(PASSAGE GIVEN):
◆ ◆ ◆ ◆ ◆
First, Forever Fit's response does appear to be boilerplate. The requests are not vague or overbroad, and Forever Fit does not show that a response would be unduly burdensome. To the extent that it has withheld responsive documents on any of these grounds, it is hereby ordered to produce them forthwith. With regard to any responsive documents from 2006 to the present, those documents are relevant under the broad scope of discovery, as they are "reasonably calculated to lead to the discovery of admissible evidence." Ferguson, 2005 WL 1216300, at *2. Therefore, to the extent that Forever Fit has withheld responsive documents from the year 2006 through the present, it is hereby ordered to produce them. Finally, while it is doubtful that the records produced are the only responsive documents in Forever Fit's possession, control or custody, the Court will accept a sworn affidavit to this effect from a person with personal knowledge. Forever Fit is hereby ordered to file a sworn affidavit that all documents responsive to Marano and Benitez's request for production have been produced by March 6, 2007. Any responsive documents which do exist, and have not yet been produced, shall be produced by March 6, 2007. Marano and Benitez shall file an affidavit on the number of hours required to file the instant motion.
◆ ◆ ◆ ◆ ◆
(GIVEN INFORMATION):
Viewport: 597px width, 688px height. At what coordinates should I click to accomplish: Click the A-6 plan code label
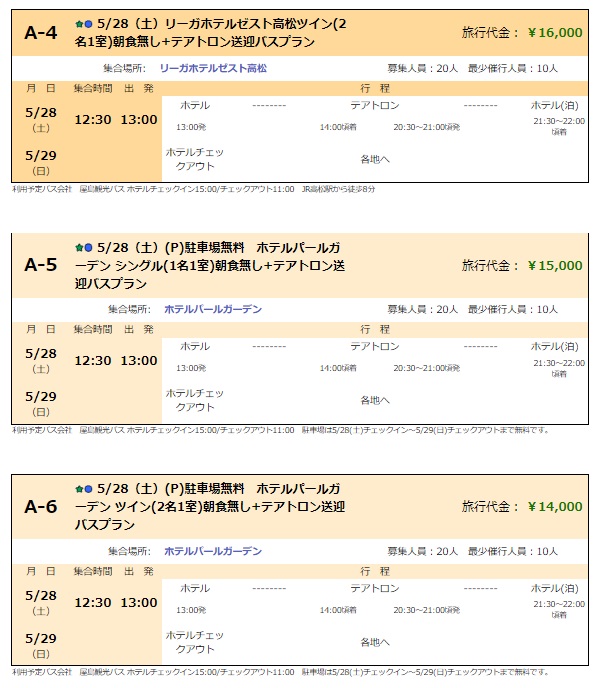point(41,506)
◆ ◆ ◆ ◆ ◆
(AIM OF THE TASK): For each statement, answer yes or no on whether it agrees with the court order, and quote the words of the order that decide it: 1. The court finds the requests for production vague or overbroad. 2. Documents from 2006 to the present are considered relevant. 3. Marano and Benitez must file an affidavit stating the hours required to file the motion.

(ANSWER FOR THE TASK):
1. No: "The requests are not vague or overbroad"
2. Yes: "those documents are relevant under the broad scope of discovery"
3. Yes: "Marano and Benitez shall file an affidavit on the number of hours required to file the instant motion."